Was the team that he’d chosen aware that Crisp wanted to sign with them?

Did they want him?

Was he in the midst of negotiations—albeit on a smaller scale—with ESPN to broadcast The Decision in a similar way to LeBron James’s taking his talents to Miami?

Or was Crisp purchasing time on cable access channels nationwide befitting his somewhat lower level of fame in comparison to James?

Where was Crisp taking his talents?

Where?

Where?!?

WHERE?!?!?!?

As it turned out, Crisp re-signed with the Athletics for 2-years and a guaranteed $14 million.

There was no fizzle; no wild celebration; just a blank stare.

The most interesting aspects to this bit of news were the reactions of the Billy Beane defenders. Rather than accurately gauge the signing for what it is—pointless—they found ways to continue defending the indefensible “genius” for doing things that make absolutely no sense.

Dave Cameron summed up the Beane-defenders’ reaction with the following on Twitter:

Whether A’s should be team paying for 32-year-old CF is another story. But Crisp is a solid average player, easily worth $7M per year.

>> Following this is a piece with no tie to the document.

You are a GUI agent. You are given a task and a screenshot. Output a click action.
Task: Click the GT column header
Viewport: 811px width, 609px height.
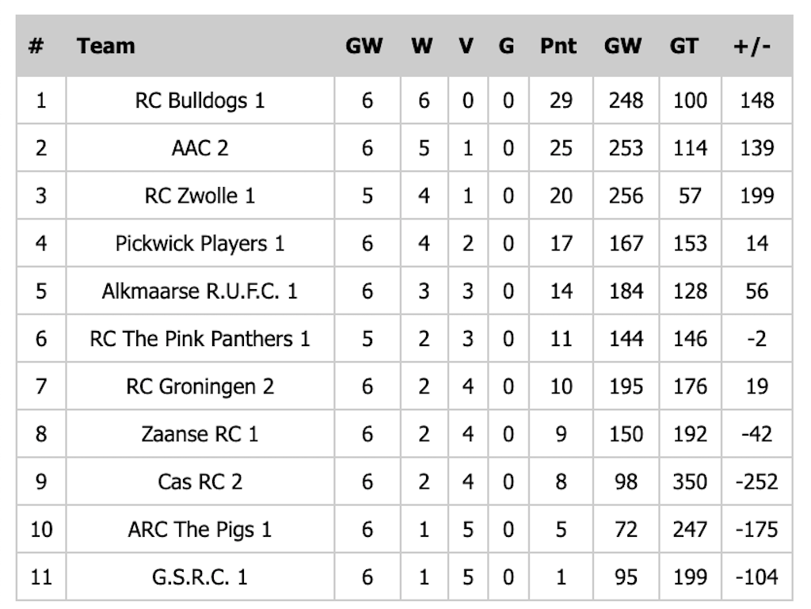[684, 46]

Would those who aren’t sacred cows in the stat revolution have gotten this pass? What if it was Royals GM Dayton Moore, Giants GM Brian Sabean or Phillies GM Ruben Amaro who had made this decision?

If they’d made suspicious trades of young pitchers who should be the foundation of a rebuild, there would certainly be multiple articles, blogs and comments tearing into the haphazard maneuvers being made. But because it’s Beane, there’s a desperate search for justification and a reluctance to criticize him in anything other than the most wishy-washy and general terms.

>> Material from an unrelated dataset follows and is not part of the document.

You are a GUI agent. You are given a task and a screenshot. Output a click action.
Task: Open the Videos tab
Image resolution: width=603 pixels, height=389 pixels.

The money is irrelevant and the justifications flawed.

My theory has always been that teams should overpay for what they need and set a line—based on a myriad of factors—for what they want.

The Athletics don’t need Crisp.

Can they use Crisp?

Why not? He’s a good outfielder; has some pop and speed; and appears to be well liked by the media, teammates and fans.

But did they need him?

You tell me.

The A’s are in a nightmarish division with two powerhouses, the Rangers and Angels; they just traded their top two starting pitchers for packages of youngsters and are starting over in anticipation of a new stadium in San Jose that may never come.

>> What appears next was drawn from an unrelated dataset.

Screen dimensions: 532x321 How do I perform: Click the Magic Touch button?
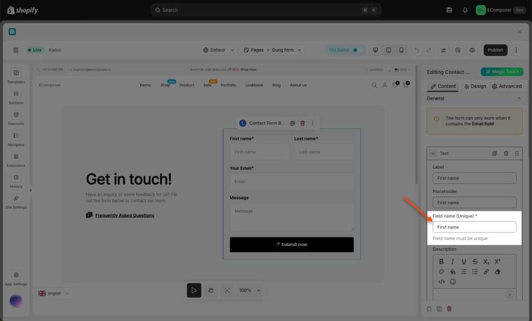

What do they need a veteran center fielder like Crisp for? They’re going to lose 90 games with him; they’ll lose 90 games without him.

If Beane were the “genius” and ruthless, fearless corporate titan his fictional biography portrayed him as being, he’d have found a center fielder on someone’s bench or Triple A roster, traded for him and installed him as the new center fielder giving him a chance to play every day—sort of like he did with Scott Hatteberg at first base in 2002.

Teams are no longer fearful of doing business with Beane because the perception that he’s picking their pockets has been destroyed by reality, randomness and consistent mediocrity.

Would the Giants be willing to deal Darren Ford? The Astros J.B. Shuck? The Blue Jays Darin Mastroianni?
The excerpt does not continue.